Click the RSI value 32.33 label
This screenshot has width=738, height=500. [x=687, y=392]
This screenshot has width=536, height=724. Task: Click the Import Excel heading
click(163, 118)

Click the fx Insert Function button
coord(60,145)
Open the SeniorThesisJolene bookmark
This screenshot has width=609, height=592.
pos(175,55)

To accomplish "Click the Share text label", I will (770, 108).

---

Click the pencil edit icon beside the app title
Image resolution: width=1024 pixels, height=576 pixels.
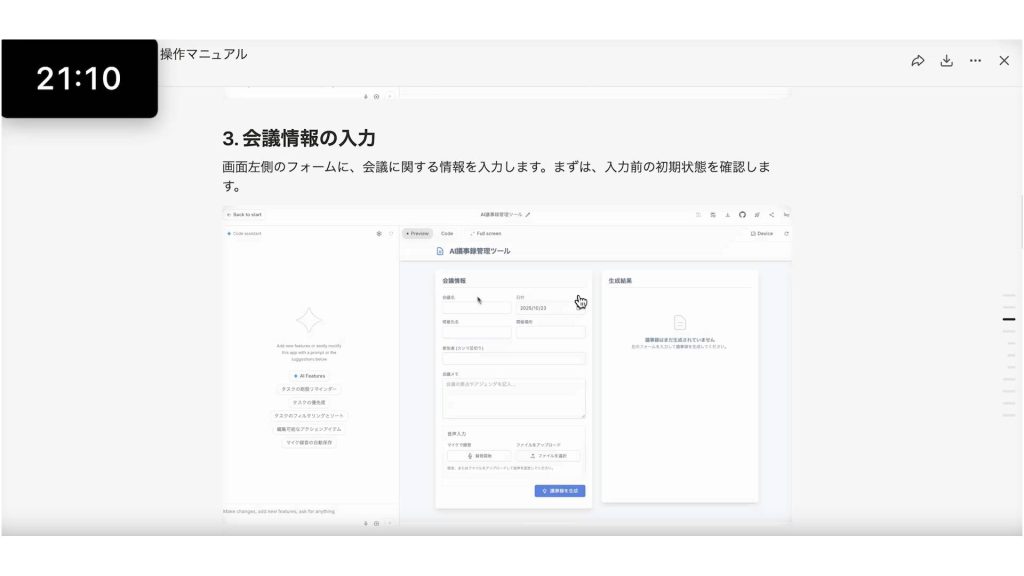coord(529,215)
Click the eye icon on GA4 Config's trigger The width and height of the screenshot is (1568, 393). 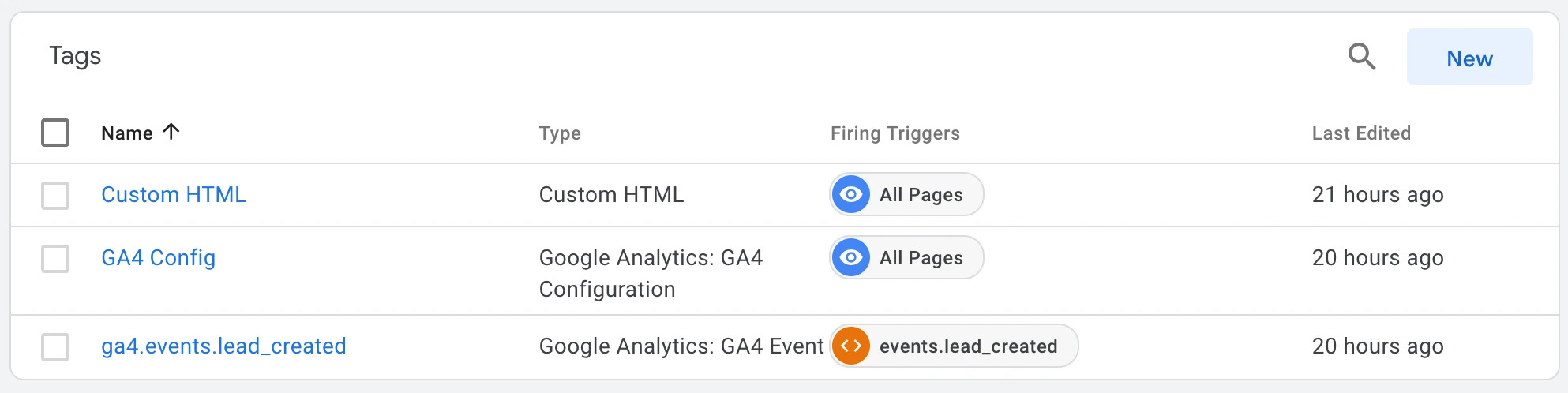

* * *

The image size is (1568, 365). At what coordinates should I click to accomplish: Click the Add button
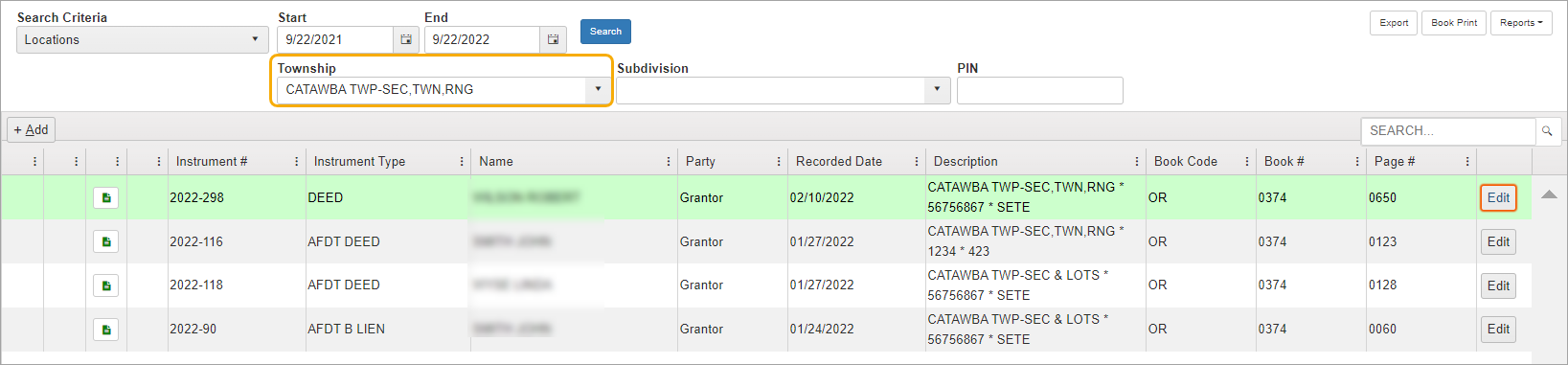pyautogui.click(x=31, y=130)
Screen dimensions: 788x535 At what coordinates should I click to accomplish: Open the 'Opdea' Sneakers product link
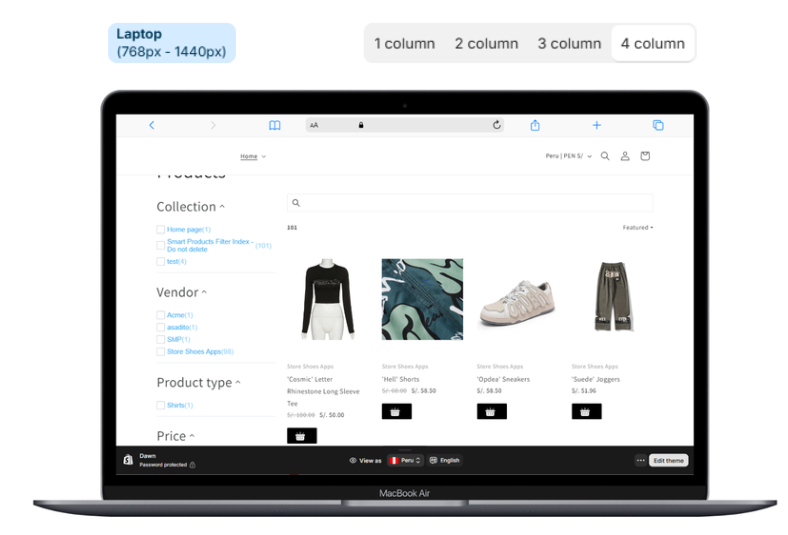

= TASK OBJECTIVE =
Show me every line in the data above that includes "Open".

= WRITTEN ANSWER =
Open the SeniorThesisJolene bookmark
Screen dimensions: 788x535 At what coordinates should I click to accomplish: Open the 'Opdea' Sneakers product link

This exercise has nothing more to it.